Records to process:
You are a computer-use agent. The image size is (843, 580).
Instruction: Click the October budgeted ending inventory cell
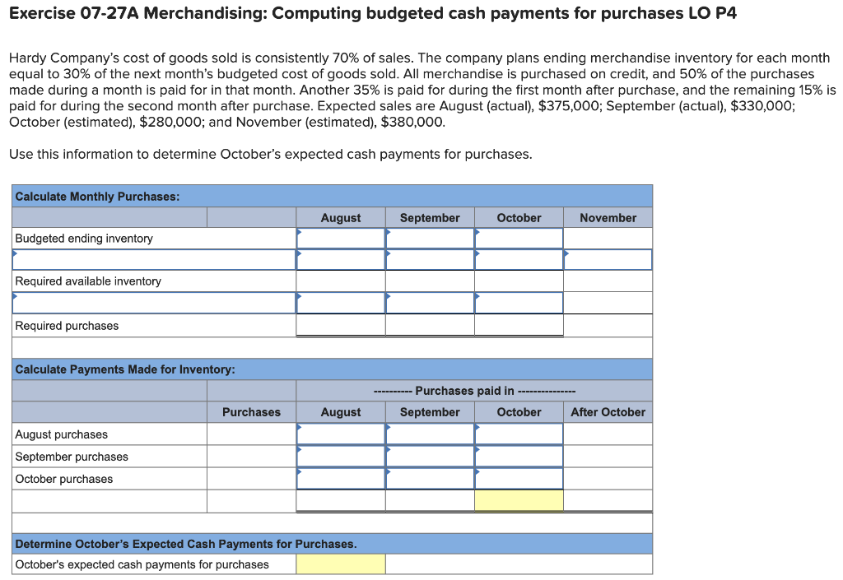tap(518, 238)
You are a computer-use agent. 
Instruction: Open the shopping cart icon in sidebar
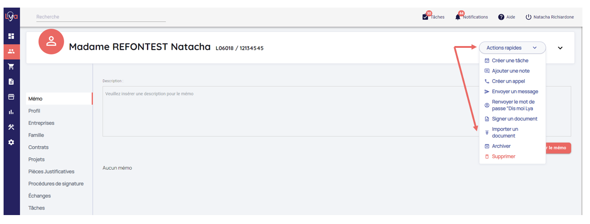point(11,66)
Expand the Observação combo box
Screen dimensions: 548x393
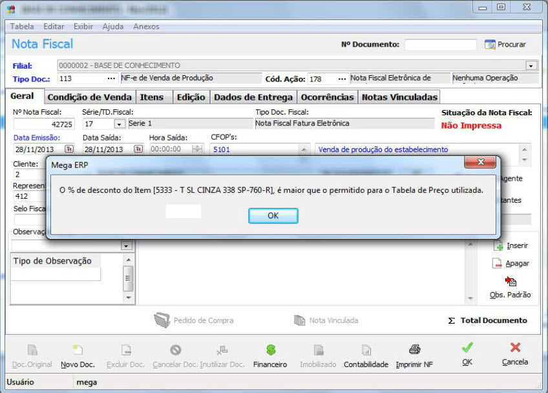[127, 246]
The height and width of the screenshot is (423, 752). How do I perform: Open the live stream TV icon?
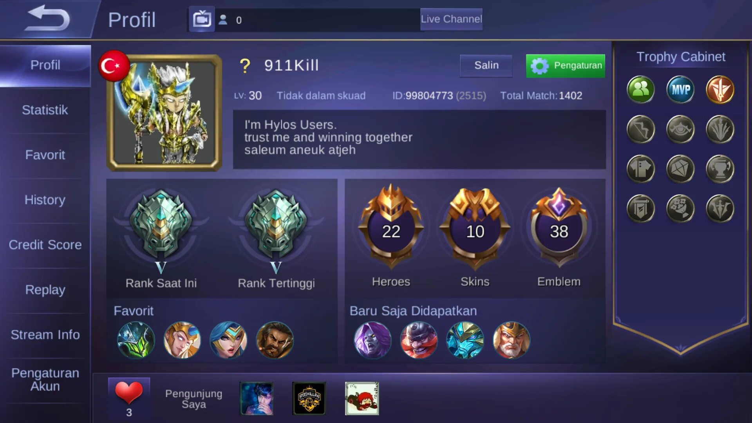click(202, 19)
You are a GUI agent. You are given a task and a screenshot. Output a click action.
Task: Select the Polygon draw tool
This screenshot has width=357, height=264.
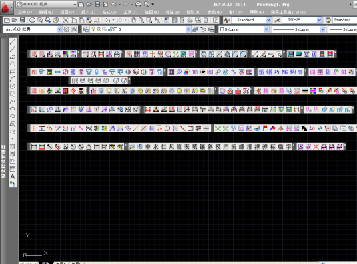pyautogui.click(x=13, y=64)
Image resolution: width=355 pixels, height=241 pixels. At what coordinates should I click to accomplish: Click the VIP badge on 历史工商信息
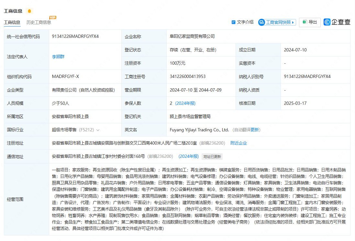[53, 17]
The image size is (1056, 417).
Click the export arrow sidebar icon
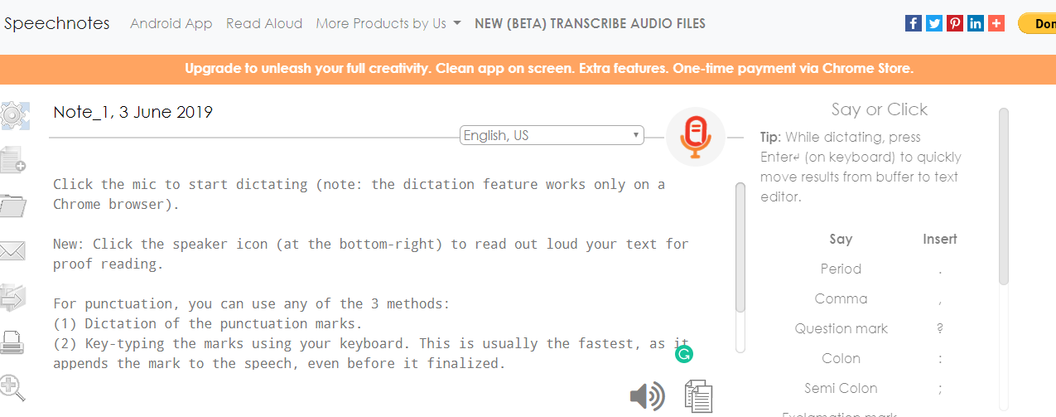12,296
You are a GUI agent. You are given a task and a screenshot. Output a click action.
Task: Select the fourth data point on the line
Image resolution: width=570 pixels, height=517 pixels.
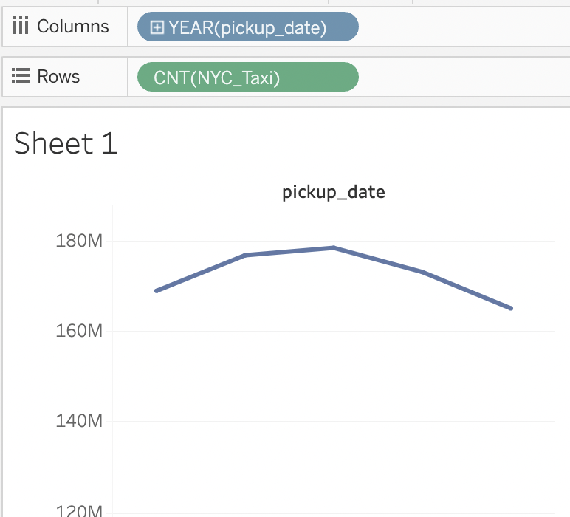tap(422, 272)
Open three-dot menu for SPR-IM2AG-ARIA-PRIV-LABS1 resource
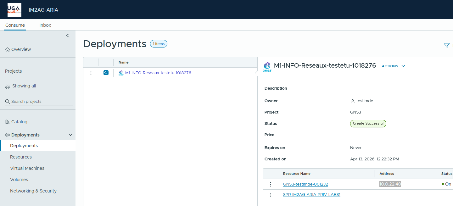The width and height of the screenshot is (453, 206). tap(271, 195)
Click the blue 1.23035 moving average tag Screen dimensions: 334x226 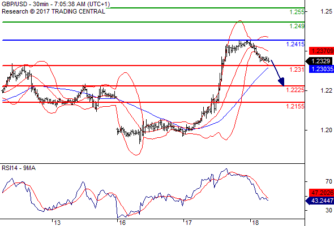pos(322,69)
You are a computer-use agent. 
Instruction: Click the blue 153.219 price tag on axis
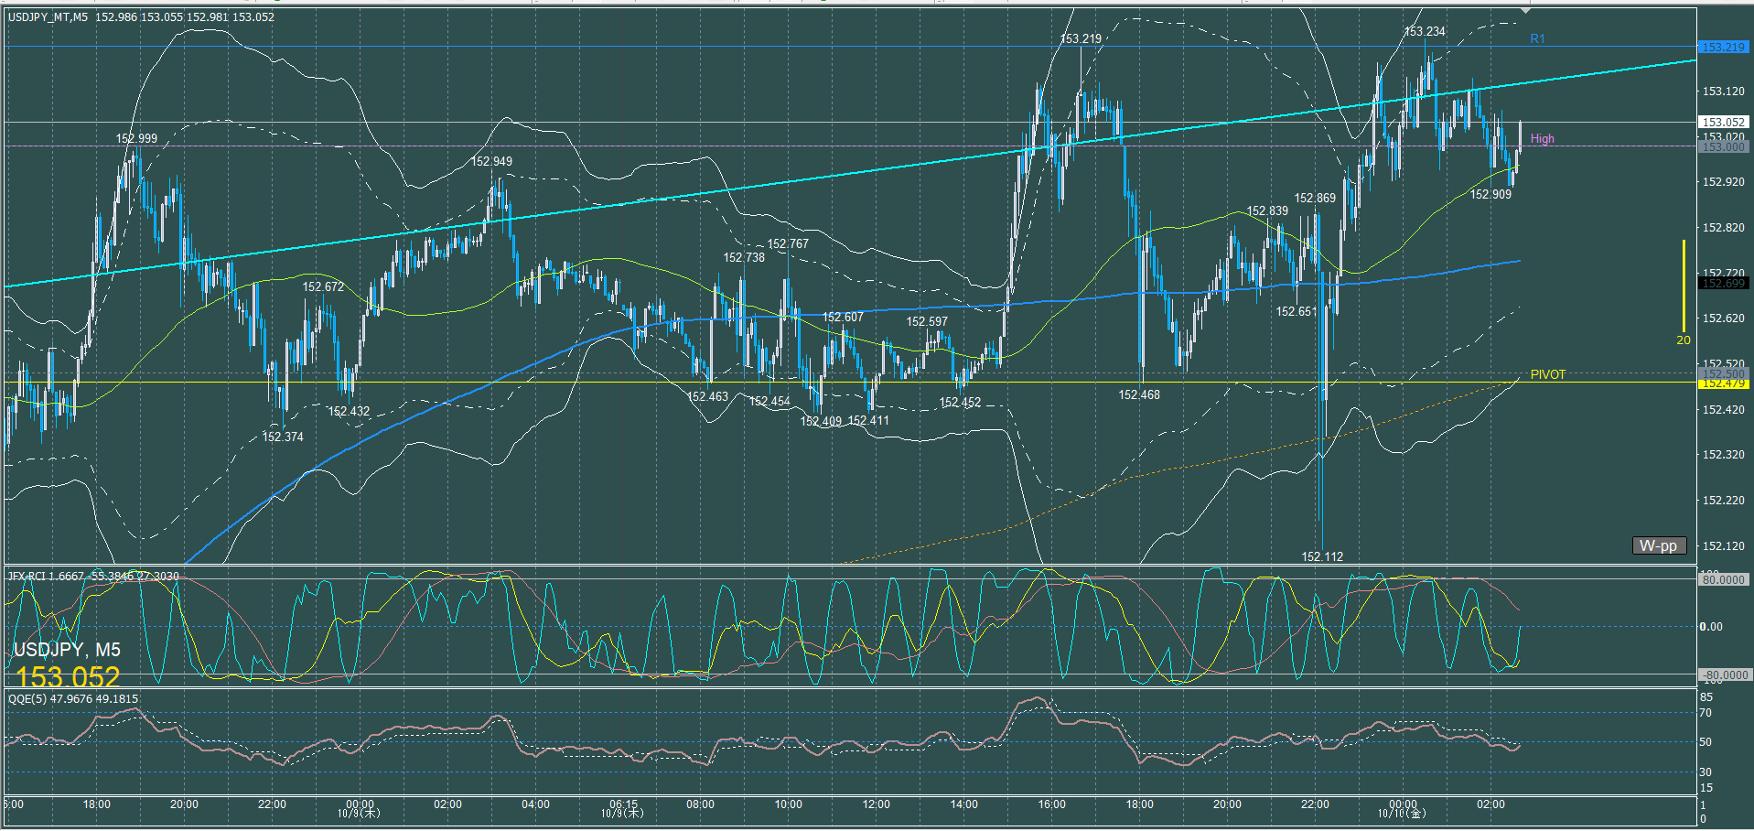[1723, 47]
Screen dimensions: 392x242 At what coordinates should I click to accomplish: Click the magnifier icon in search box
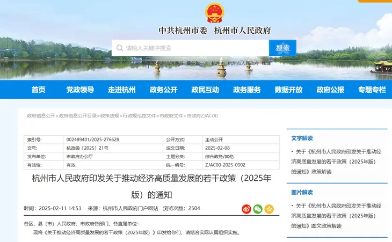(119, 48)
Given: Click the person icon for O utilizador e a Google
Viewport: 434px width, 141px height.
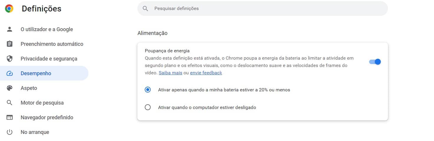Looking at the screenshot, I should pyautogui.click(x=10, y=29).
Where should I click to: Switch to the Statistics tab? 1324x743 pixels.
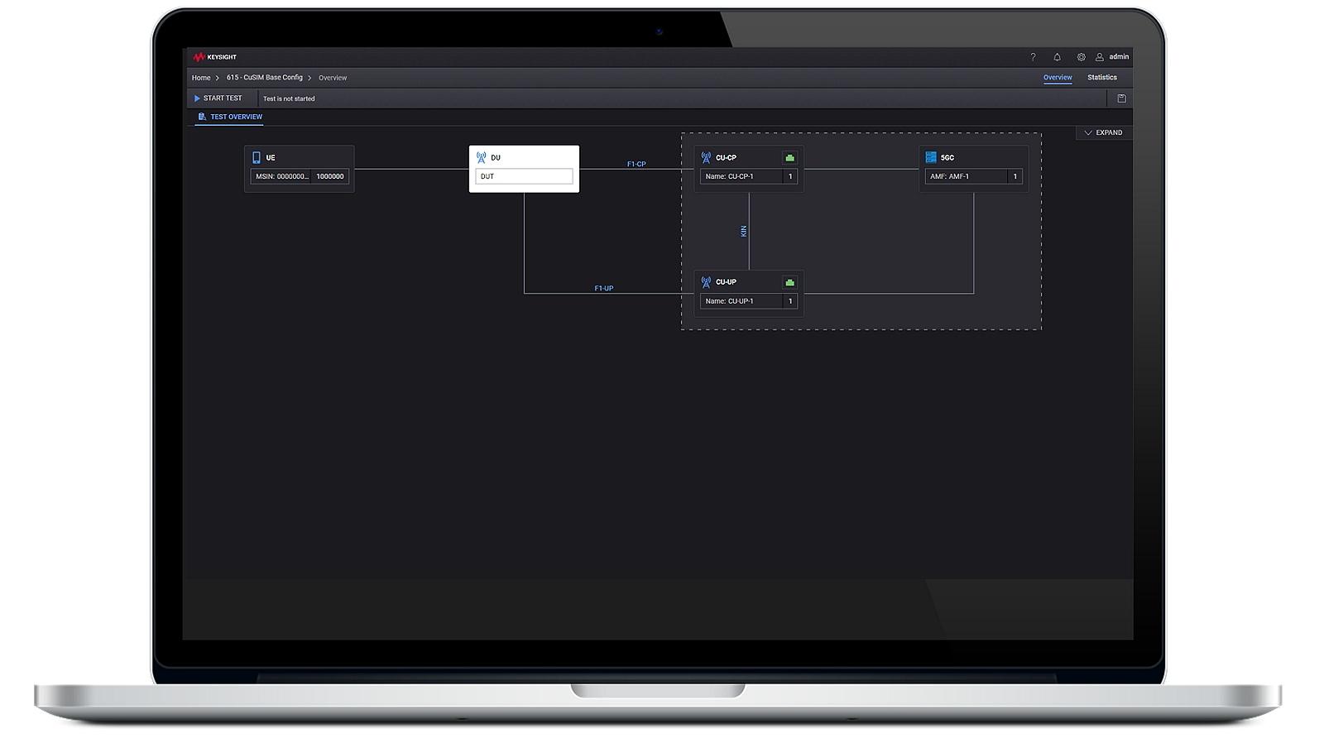1101,77
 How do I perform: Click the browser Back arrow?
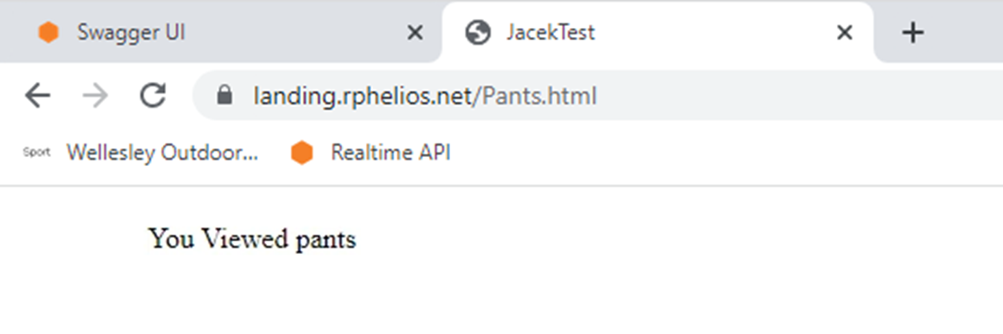coord(38,96)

Your task:
Nothing but the lines from the line containing "Screen dimensions: 392x242" to the end of the records above should be repeated, exactly and with every picture omitted.

Answer to this exercise:
Screen dimensions: 392x242 At what coordinates should I click to accomplish: Click the magnifier icon in search box
(119, 48)
Given: Click the person icon for O utilizador e a Google
Viewport: 434px width, 141px height.
Looking at the screenshot, I should pyautogui.click(x=10, y=29).
Where should I click to: Switch to the Statistics tab? 1324x743 pixels.
1101,77
 How do I perform: Click the browser Back arrow?
coord(38,96)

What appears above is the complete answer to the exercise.